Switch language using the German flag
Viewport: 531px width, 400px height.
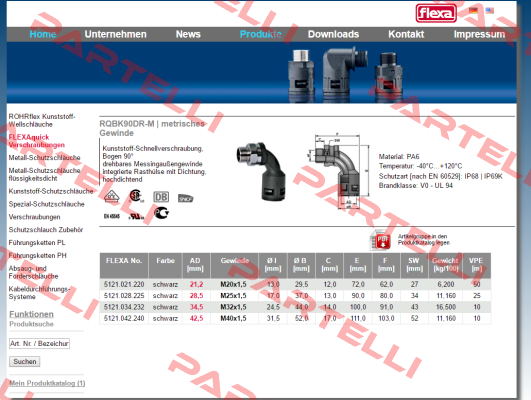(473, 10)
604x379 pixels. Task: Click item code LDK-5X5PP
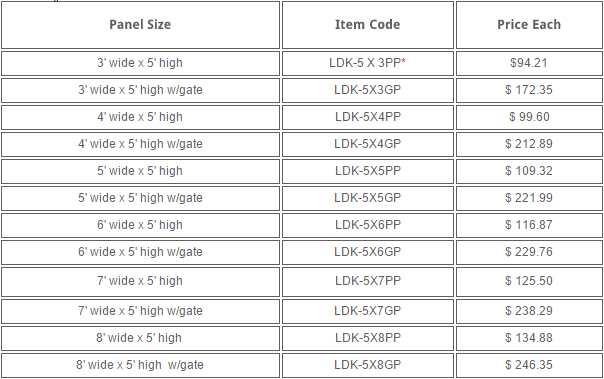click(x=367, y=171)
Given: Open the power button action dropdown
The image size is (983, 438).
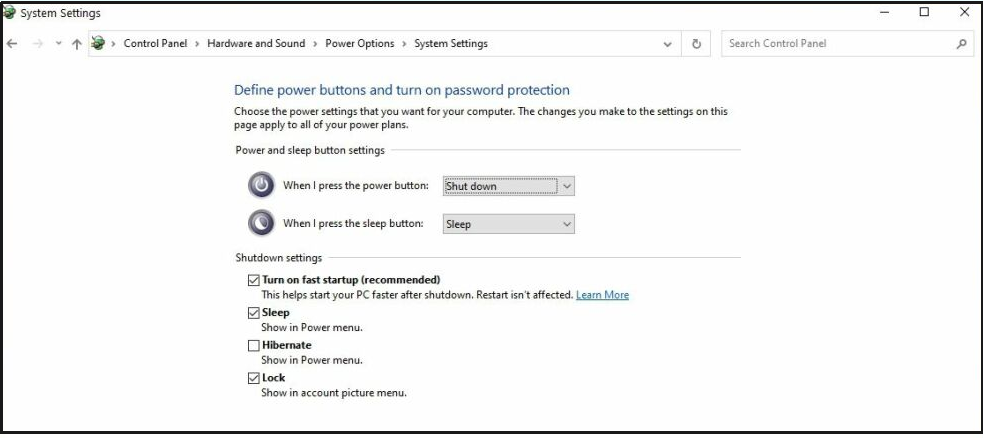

==*==

### Exercise aim
Retype each of the entries above line for line, without changing any wording, and leave the pictures out of your copy.

### Exercise output
Switch language using the German flag
Viewport: 531px width, 400px height.
(473, 10)
604x379 pixels. Task: Click item code LDK-5X5PP
click(x=367, y=171)
Given: Open the power button action dropdown
The image size is (983, 438).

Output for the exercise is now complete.